Speaking of entertainment – to be honest I downloaded three seasons of Derry Girls and a Daniel Craig movie from Netflix onto my device and fell down the binge watch hole. Should I have run out of juice on my device (impossible given every seat has outlets for power) I could have utilised the extensive inflight entertainment and noise cancelling headphones.

Now for the good stuff. Food. I’m one of those weirdos who loves airline food, seriously, loves it. It’s like comfort food to me, always reminds me I’m going somewhere and besides, calories ingested at altitude don’t count. Food wasn’t Michelin but it was fresh and well presented in neat little boxes of goodness. Snacks were a plenty in the galley and drinks free flowing.

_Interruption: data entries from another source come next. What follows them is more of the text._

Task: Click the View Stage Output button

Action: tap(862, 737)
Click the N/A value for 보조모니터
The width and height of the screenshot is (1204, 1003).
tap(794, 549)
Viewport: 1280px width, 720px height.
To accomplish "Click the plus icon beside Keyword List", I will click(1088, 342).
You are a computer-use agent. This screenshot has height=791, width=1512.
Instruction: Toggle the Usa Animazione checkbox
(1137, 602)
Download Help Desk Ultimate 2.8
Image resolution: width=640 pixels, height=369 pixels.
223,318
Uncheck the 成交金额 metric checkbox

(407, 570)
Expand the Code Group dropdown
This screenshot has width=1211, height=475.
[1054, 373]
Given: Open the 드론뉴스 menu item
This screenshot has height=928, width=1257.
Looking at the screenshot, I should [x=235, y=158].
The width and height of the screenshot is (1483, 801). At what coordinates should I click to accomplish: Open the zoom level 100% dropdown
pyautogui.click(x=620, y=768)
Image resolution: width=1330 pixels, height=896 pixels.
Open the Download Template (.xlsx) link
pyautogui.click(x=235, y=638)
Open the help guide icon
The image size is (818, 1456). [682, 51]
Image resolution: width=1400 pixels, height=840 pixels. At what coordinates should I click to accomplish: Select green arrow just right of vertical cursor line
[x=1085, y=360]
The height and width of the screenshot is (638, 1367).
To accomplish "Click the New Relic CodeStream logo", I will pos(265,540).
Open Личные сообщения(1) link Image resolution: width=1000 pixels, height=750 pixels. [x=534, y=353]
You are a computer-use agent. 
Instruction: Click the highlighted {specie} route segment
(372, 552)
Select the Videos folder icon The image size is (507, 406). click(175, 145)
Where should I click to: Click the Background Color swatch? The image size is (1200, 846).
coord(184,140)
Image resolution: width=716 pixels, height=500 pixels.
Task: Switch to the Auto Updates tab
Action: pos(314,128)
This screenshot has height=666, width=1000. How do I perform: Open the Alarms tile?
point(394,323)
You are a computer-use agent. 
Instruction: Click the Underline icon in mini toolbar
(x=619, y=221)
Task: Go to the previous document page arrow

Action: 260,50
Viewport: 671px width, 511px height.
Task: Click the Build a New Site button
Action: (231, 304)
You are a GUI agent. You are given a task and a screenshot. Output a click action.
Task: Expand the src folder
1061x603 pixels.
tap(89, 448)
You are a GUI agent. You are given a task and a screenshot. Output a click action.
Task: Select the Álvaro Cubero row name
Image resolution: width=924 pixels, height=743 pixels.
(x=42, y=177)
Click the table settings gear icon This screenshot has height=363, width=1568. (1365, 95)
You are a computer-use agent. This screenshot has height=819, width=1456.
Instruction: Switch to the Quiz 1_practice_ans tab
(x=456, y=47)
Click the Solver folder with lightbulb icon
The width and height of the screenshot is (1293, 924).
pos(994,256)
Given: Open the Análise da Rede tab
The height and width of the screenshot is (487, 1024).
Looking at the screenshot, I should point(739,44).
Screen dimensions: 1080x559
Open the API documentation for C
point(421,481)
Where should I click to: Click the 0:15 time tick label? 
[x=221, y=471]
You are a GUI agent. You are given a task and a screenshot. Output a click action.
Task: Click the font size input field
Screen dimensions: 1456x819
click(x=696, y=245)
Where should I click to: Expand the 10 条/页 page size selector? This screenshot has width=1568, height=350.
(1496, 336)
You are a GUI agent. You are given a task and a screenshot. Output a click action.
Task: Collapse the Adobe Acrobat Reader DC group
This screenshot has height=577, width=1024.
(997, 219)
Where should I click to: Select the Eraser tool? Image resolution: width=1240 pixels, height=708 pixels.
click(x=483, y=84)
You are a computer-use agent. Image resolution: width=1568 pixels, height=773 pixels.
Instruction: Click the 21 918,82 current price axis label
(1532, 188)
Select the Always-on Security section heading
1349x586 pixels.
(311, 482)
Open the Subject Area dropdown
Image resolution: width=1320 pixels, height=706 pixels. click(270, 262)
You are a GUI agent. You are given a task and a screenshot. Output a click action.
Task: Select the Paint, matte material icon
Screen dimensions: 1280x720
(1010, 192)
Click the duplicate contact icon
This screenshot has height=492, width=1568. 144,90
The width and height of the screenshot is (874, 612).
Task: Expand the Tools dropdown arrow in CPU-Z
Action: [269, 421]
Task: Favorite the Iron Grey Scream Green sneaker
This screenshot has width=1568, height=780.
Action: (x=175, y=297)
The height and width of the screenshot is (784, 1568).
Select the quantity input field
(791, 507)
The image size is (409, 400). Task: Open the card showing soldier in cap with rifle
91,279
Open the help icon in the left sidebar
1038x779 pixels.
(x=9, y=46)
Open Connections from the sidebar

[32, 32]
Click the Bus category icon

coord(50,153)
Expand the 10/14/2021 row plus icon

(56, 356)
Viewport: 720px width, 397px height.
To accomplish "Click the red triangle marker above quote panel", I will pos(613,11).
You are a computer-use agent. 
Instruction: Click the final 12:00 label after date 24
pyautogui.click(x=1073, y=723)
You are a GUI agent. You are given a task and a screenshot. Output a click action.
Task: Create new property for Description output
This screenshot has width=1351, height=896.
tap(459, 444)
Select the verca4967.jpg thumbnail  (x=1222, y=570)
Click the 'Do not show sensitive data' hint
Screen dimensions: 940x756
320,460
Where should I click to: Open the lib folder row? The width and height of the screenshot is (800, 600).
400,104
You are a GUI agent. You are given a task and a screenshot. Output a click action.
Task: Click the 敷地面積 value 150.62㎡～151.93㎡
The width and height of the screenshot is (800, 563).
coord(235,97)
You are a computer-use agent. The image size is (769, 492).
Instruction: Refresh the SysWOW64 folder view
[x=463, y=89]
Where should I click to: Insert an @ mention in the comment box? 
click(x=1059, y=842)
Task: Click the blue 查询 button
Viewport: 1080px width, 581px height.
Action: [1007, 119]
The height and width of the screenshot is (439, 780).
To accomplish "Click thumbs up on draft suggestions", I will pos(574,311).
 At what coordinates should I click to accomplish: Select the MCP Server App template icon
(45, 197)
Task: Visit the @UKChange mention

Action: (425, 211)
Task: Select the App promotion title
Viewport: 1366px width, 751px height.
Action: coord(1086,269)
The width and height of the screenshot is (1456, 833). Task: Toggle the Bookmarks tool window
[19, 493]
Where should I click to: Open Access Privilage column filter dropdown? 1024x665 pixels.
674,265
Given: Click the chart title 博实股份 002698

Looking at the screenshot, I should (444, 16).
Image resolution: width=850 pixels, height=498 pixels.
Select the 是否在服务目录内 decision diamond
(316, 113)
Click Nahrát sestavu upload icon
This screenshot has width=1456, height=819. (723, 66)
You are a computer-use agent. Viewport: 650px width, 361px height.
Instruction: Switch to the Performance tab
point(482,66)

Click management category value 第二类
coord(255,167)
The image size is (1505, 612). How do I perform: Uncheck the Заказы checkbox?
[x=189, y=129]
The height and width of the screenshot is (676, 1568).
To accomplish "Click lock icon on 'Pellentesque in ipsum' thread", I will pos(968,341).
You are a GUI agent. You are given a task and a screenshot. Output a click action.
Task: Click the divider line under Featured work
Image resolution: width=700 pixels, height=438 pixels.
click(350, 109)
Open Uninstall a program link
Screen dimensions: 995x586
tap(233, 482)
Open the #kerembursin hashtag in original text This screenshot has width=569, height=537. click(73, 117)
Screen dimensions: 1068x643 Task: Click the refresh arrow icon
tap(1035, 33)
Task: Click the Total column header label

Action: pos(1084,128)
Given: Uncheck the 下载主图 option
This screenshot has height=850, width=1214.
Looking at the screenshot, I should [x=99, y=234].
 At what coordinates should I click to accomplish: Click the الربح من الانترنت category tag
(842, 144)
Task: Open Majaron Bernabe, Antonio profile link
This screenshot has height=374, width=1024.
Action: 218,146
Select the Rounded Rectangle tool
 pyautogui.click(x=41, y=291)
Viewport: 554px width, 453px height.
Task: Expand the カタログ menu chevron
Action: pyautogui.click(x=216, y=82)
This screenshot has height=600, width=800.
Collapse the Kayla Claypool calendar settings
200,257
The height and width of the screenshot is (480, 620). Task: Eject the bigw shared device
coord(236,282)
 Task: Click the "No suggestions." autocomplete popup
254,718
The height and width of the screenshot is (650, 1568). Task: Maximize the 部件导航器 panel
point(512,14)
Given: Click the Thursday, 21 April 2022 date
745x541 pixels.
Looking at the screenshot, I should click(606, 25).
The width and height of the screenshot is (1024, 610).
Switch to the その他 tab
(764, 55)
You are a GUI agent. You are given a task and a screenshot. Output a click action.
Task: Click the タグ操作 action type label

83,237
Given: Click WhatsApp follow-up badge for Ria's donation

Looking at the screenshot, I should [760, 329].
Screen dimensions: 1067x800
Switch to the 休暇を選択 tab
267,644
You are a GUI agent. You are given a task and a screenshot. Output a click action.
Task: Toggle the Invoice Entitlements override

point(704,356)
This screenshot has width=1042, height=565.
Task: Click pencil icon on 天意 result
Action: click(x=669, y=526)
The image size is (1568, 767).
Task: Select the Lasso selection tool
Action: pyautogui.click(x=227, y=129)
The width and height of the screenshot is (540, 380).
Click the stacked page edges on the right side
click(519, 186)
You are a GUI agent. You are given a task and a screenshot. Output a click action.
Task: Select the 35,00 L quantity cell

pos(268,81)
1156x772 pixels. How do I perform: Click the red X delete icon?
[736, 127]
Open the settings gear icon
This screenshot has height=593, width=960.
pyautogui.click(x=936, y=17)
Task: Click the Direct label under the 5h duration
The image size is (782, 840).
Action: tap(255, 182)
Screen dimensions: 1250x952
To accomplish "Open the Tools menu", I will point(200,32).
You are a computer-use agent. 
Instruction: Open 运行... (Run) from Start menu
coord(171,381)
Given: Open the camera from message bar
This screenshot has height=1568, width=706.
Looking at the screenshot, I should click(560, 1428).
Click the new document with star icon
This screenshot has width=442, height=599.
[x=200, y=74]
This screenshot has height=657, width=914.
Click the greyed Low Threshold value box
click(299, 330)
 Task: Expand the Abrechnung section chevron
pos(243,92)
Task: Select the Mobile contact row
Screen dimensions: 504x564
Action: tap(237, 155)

The return flight from Tokyo to the Gold Coast was pretty much rinse and repeat. Check-in was a breeze, cabin service excellent and I was woken in the early hours from my slumber to the smell of croissants and coffee. All my flights were on time and all bags arrived including my ski gear. I know, right? The travel gods were shining.


When you crunch the numbers, for skiers and snowboarders Jetstar Business makes sense. If you have discretionary cash and clearly you do if you’re heading to the slopes, then for around AUD$3000 you can get there in comfort without coughing up the bigger numbers of competitor airlines premium and business.